Con un padre membro esterno degli Uomini in Nero, Martin Mystère era destinato a incontrare gli “omini verdi”, a partire dai Kundingas della mitologia aborigena australiana. Alfredo Castelli rinnova e amplifica l'ipotesi extraterrestre. L'idea che gli alieni provenienti da altri mondi avessero visitato la Terra in epoche remote (addirittura “inseminandovi” la vita...) prende campo a partire dall'immediato dopoguerra, quando, nei dintorni di Roswell qualcosa di allogeno si schianta al suolo, cospargendo la polvere del New Mexico di strani cadaveri... E.T. buoni, cattivi, pericolosi, polimorfi, umanoidi... E poi esseri ultradimensionali, razze parallele, discendenti dei maghi, delle fate e dei folletti del folklore occidentale. L'Uomo non è solo nel multiverso!


Una delle ultime foto pubbliche di Alfredo Castelli. Siamo a Bologna, il 25 novembre 2023, e il grande sceneggiatore - già molto provato dalla malattia - appare insieme all'amico Red Ronnie, grande appassionato di fumetti e di "mysteri".



“Questa nube elettrica è chiamata dal popolo di Agharta come la residenza del Dio Fumoso” (Willis George Emerson, 1908)
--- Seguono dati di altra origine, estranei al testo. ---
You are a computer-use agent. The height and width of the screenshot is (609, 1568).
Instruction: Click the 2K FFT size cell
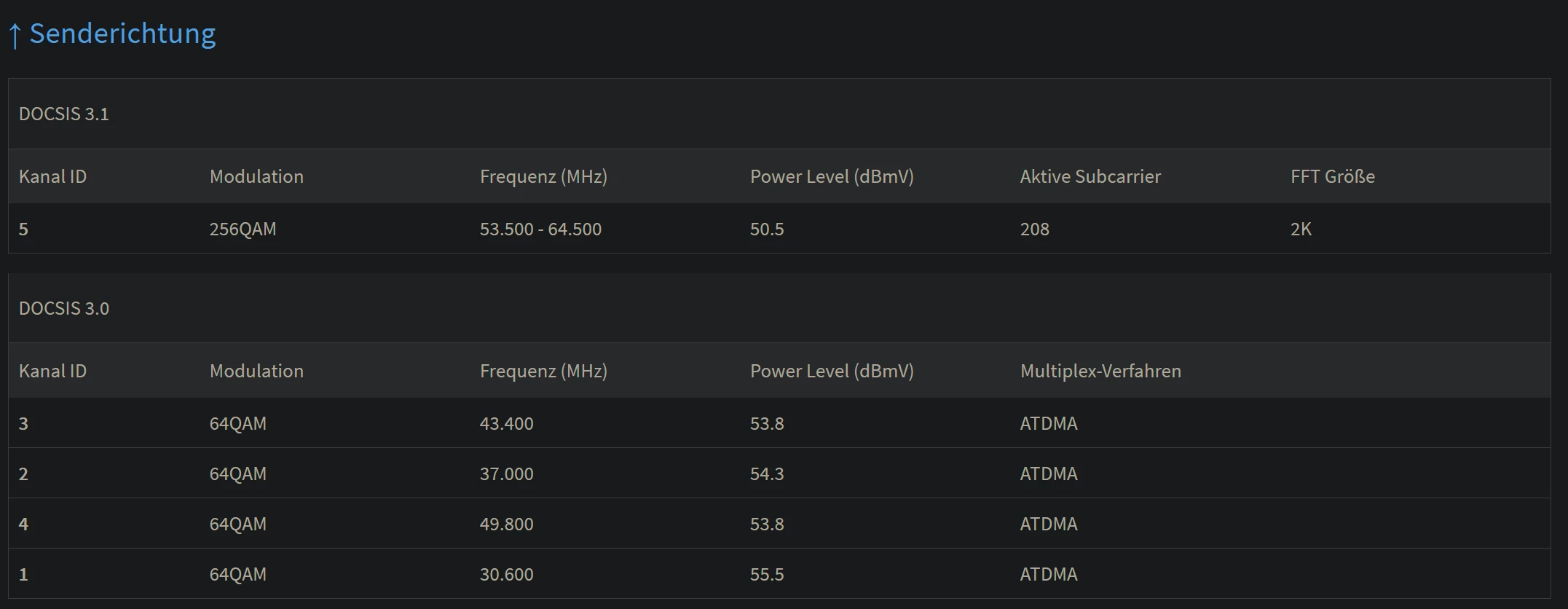[x=1301, y=229]
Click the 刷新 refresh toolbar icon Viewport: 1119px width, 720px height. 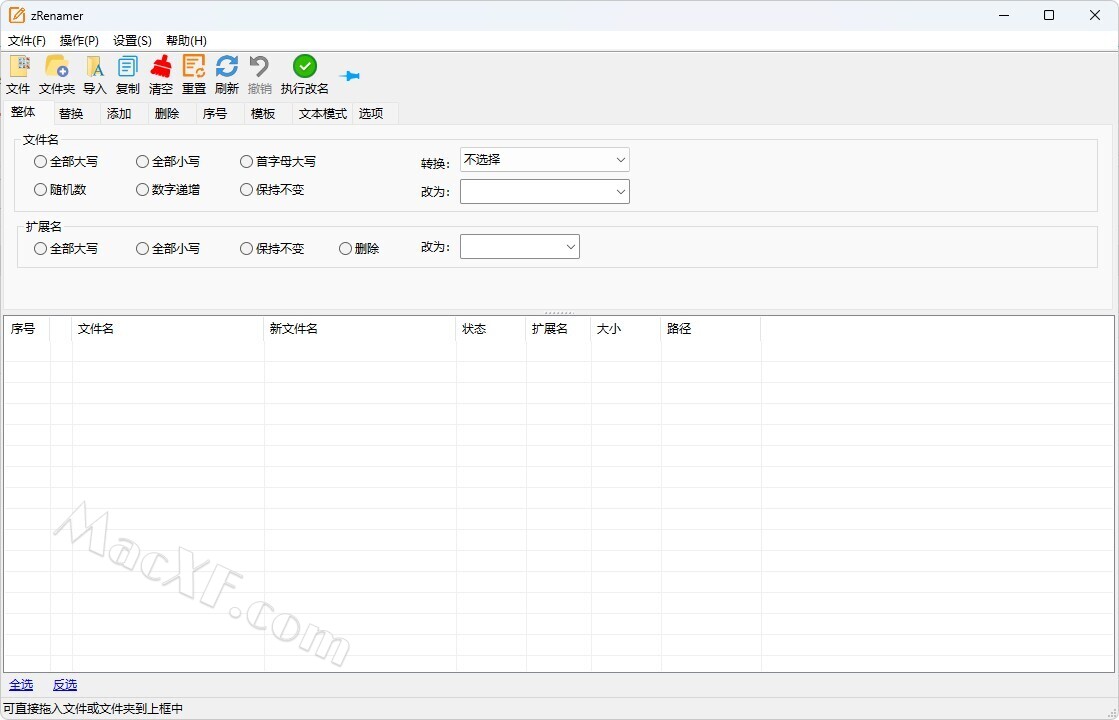click(227, 67)
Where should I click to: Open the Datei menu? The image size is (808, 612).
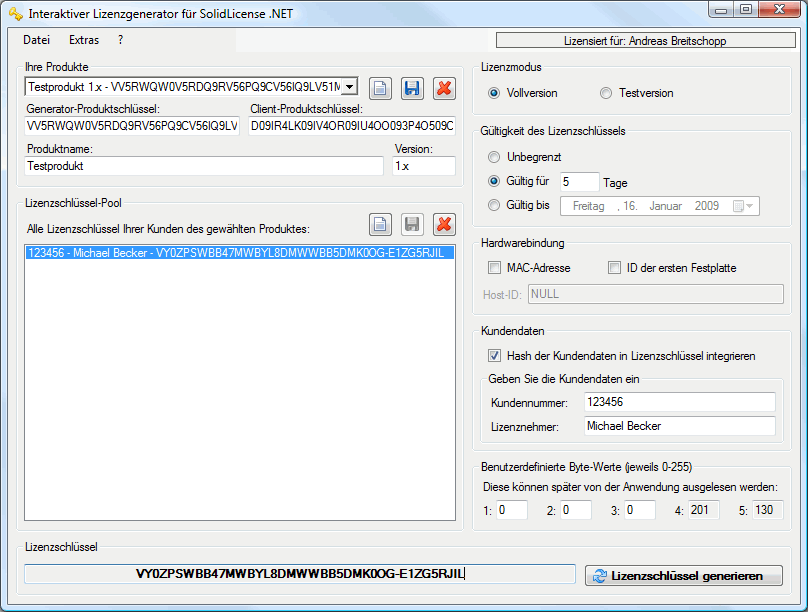pyautogui.click(x=36, y=40)
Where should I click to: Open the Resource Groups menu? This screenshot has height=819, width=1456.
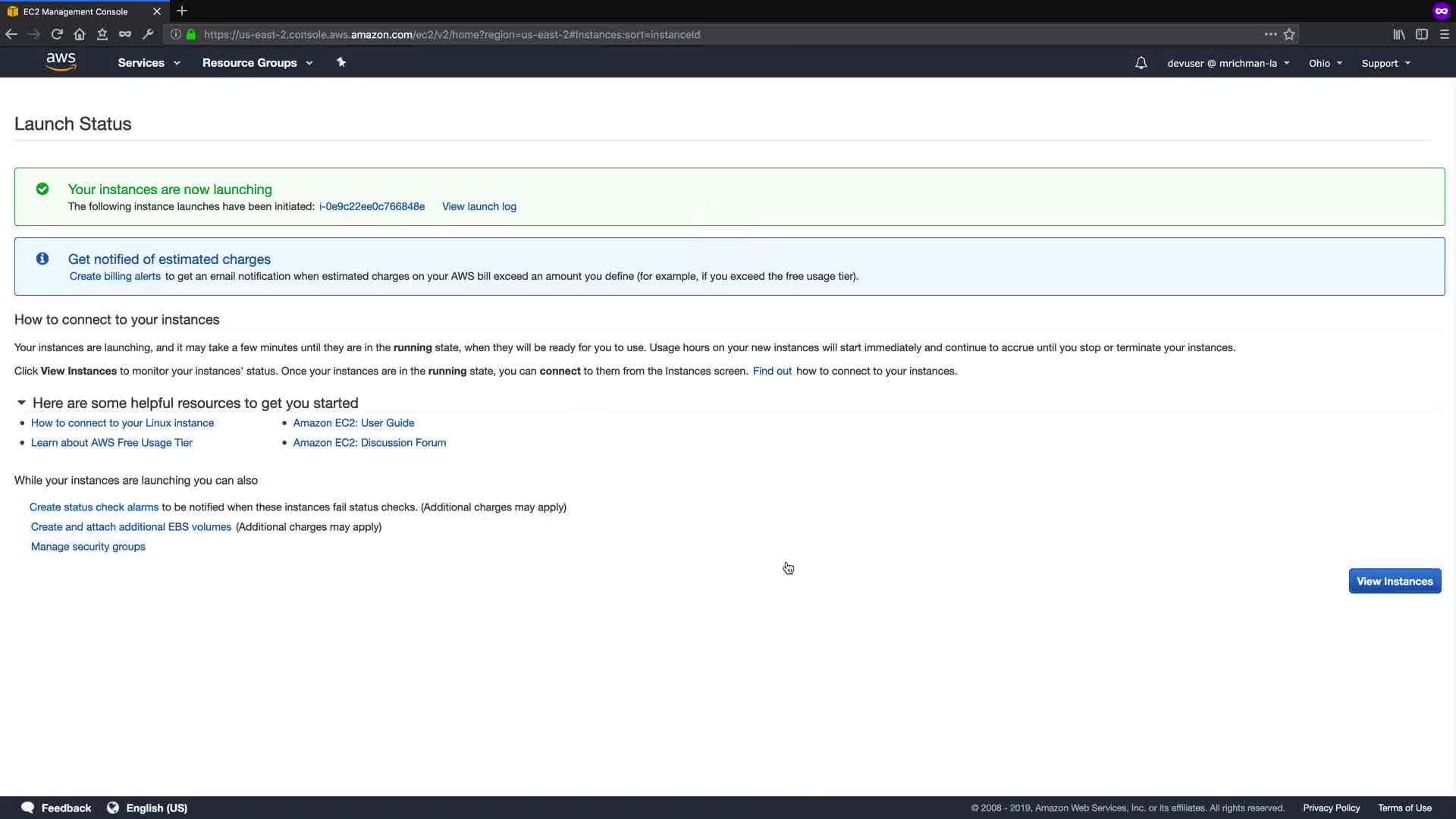257,63
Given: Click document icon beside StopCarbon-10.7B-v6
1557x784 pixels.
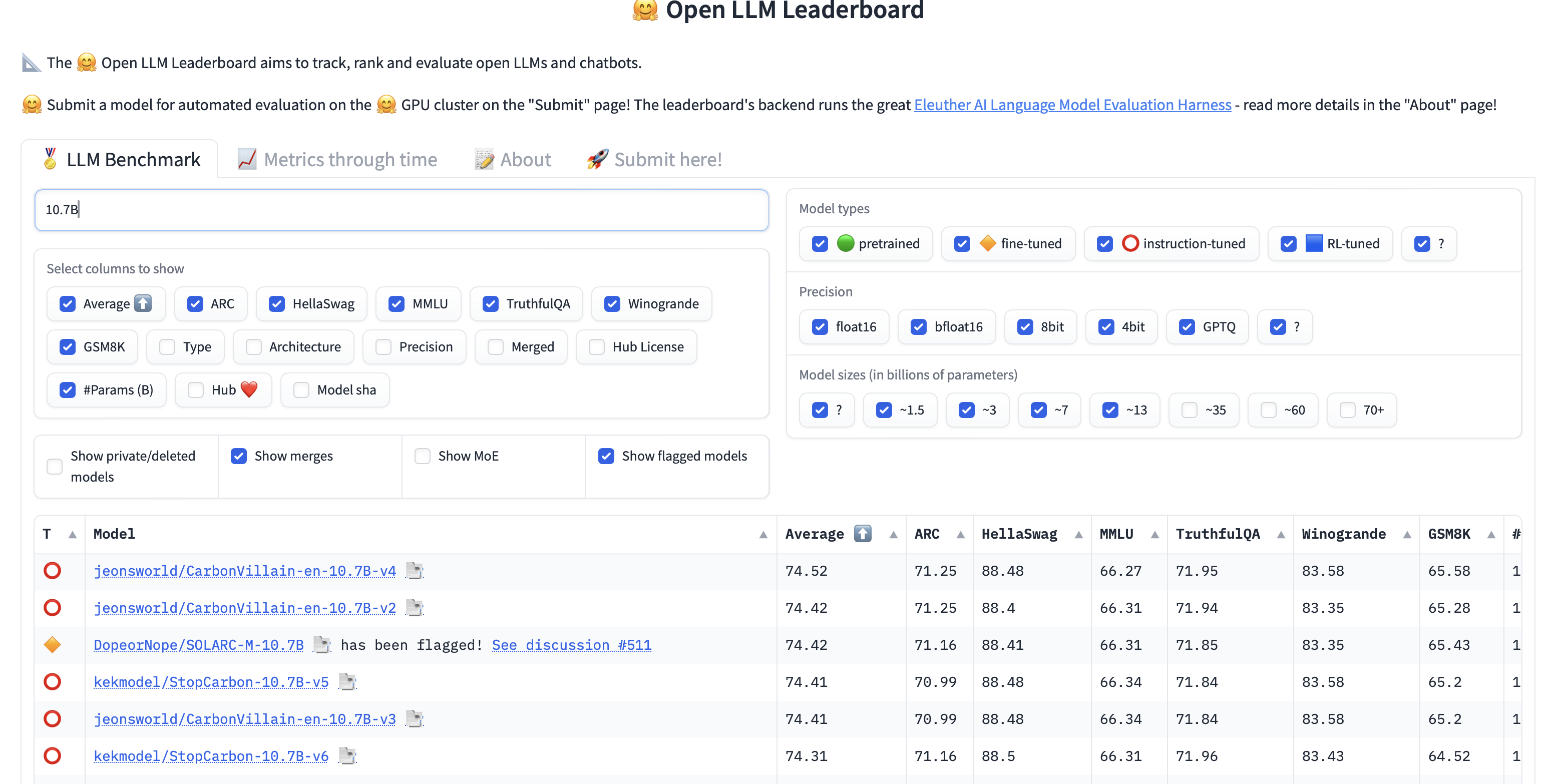Looking at the screenshot, I should coord(347,756).
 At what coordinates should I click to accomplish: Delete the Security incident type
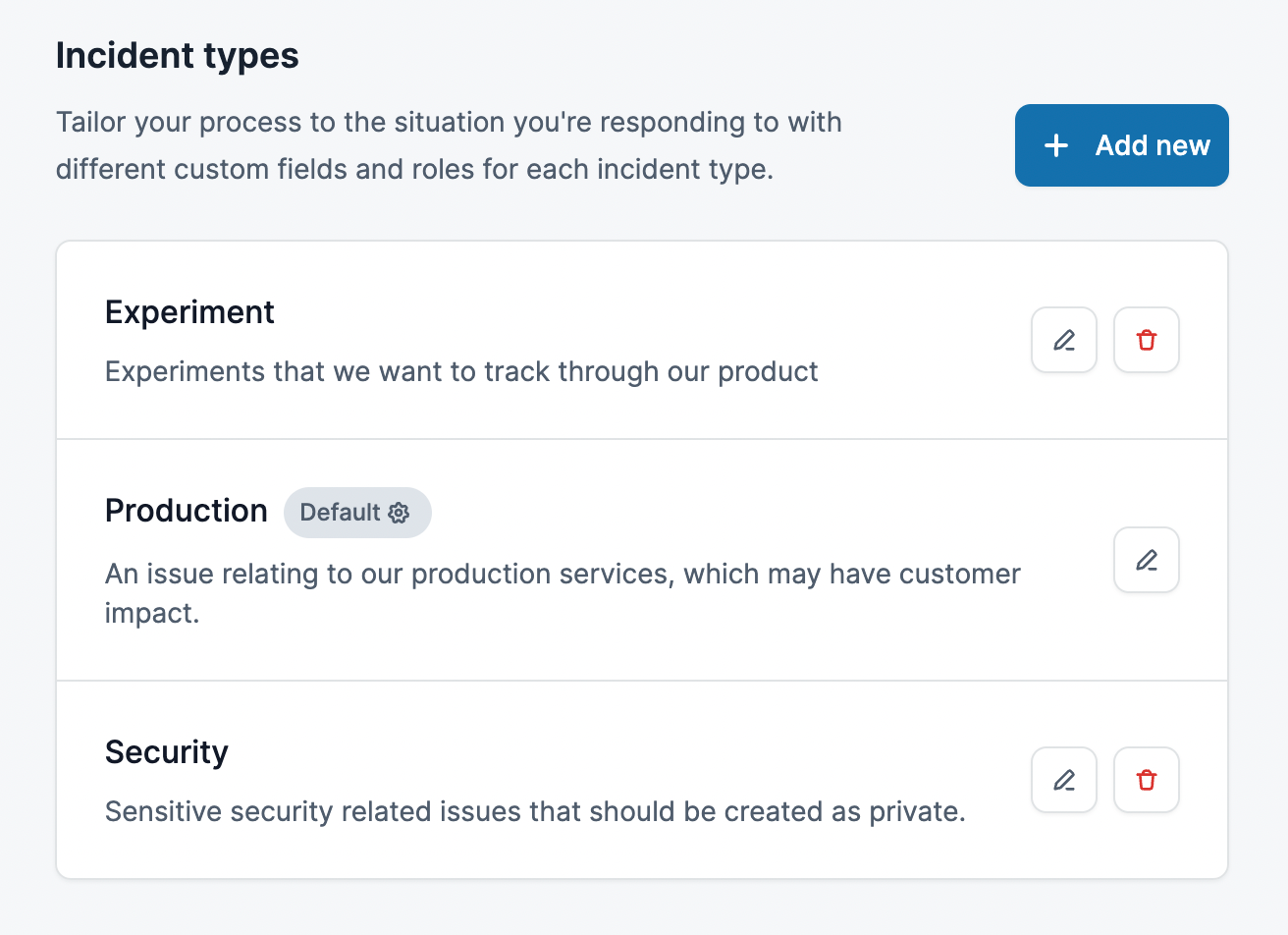1147,780
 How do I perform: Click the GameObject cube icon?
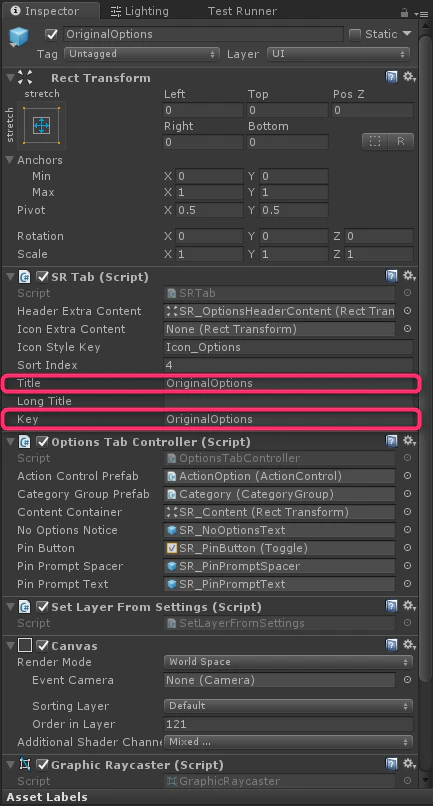(20, 37)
Un altro elemento sempre presente nella narrativa a strisce castelliana è quello della spiritualità. Non stiamo parlando di religioni rivelate, né di superstizioni, né di culti esotici, né di sette, né di strambe dottrine new age, con tutti i relativi parafernalia. Niente di tutto questo. Lo spirituale, in Martin Mystère, è puro esoterismo. Agarthi (o Agharti) è il centro spirituale di un mondo intessuto di serenità, posto “nel” mondo e “fuori dal” mondo allo stesso momento. L'immagine preponderante che viene proiettata all'esterno è quella di un tipico monastero tibetano, forse buddhista, sicuramente ur-buddhista. Ma anche quella è un'illusione. Agarthi è l'omphalos della realtà, materiale e immateriale. Siccome nell'infinito ogni punto è il centro, da quel preciso punto di partenza spirituale è possibile accedere in ogni dove, in ogni tempo, in ogni dimensione, in ogni probabilità. E' la Biblioteca di Babele di borgesiana memoria, seppur non cartacea. Martin Mystère e il suo nemico-amico Orloff ricevono ad Agarthi saggezza e conoscenza, poteri e responsabilità, munizioni e ammonizioni.
E ricevono, cosa più importante, il libero arbitrio.


La prematura scomparsa di Alfredo Castelli (solo 77 anni), che il 7 febbraio 2024 riempie i siti d'informazione in Internet e tutti i social, rende il fumetto italiano molto più povero - di idee e di stile.